If you're in the business of lead generation, then you know that forecasting is key. After all, no one wants to be caught off guard by a sudden influx or decrease in leads. But at the same time, you don't want to give your clients false hope by over-inflating your forecast. So how do you strike the perfect balance and accurately forecast paid leads?
Review your Historical Data
The first step is to take a look at your historical data. This will give you a good idea of what to expect in terms of leads. But don't stop there! You should also consider other factors that could affect your lead projection, such as the current economic climate or changes in your industry.
Once you have all the information you need, it's time to start crunching the numbers and building your paid media strategy. This is where things can get a little tricky, but don't worry - with a little practice, you'll be a pro in no time.
The most important thing to remember is that leads are never an exact science. There will always be some variability from month to month, so don't get too caught up in the numbers. Just do your best to forecast what you think will happen and be prepared for anything.

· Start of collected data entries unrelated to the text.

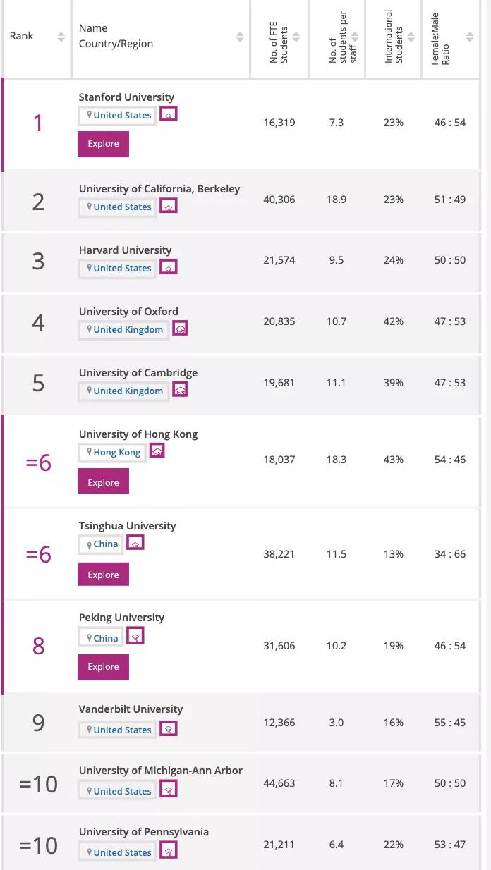Viewport: 491px width, 870px height.
Task: Click graduation cap icon for UC Berkeley
Action: tap(169, 206)
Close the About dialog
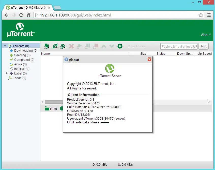 (x=149, y=59)
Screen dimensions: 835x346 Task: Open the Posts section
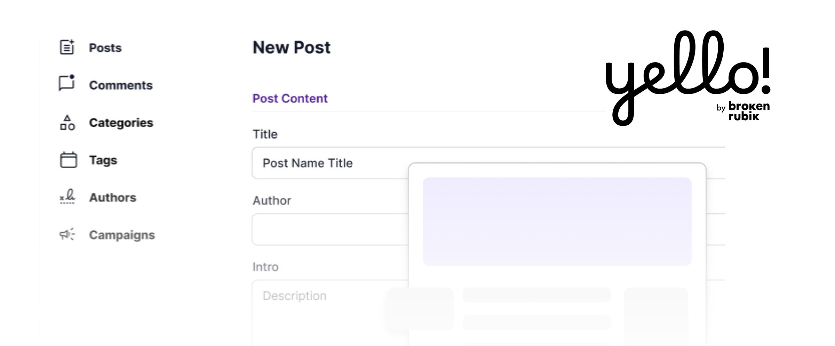(105, 48)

Lead Generation - Setting Expectations
Leads are important for businesses because they provide a way to measure progress and growth. Without leads, it would be difficult to track whether or not a business is meeting its goals.
That being said, projecting leads can sometimes be more art than science. This is especially true if a business is new or doesn't have a lot of data to work with. In these cases, it's important to be realistic about the leads that are being projected.
If an agency is projecting high leads from PPC marketing without any data, this is most likely not accurate. Not to mention, it's more than just generating leads, it's finding those high-quality leads. The same is true if an agency is projecting low leads when there is a history of high leads. In both cases, it's important to use realistic assumptions and data points to make the best projection possible. Just remember to be realistic and use good data, and you'll be on your way to success.
PPC lead Forecasting can be tricky, but it's important to get as close as possible to ensure your business is on track
Tips for PPC Lead Forecasting
1. Look at historical data to get an idea of what to expect. This will give you a good starting point.
2. Take into account any changes that have happened or are happening that could impact lead generation. This could include things like new initiatives or campaigns, changes in the market, etc.
3. Use your best judgement and don't be afraid to adjust your forecast as needed. Things change all the time and you want your forecast to be as accurate as possible.
With these tips in mind, you should be able to forecast accurately. One thing to bare in mind is, without any historical data or for a brand new campaign - accurate lead projection is near impossible. It is important to be honest & realistic to meet expectations that have been set.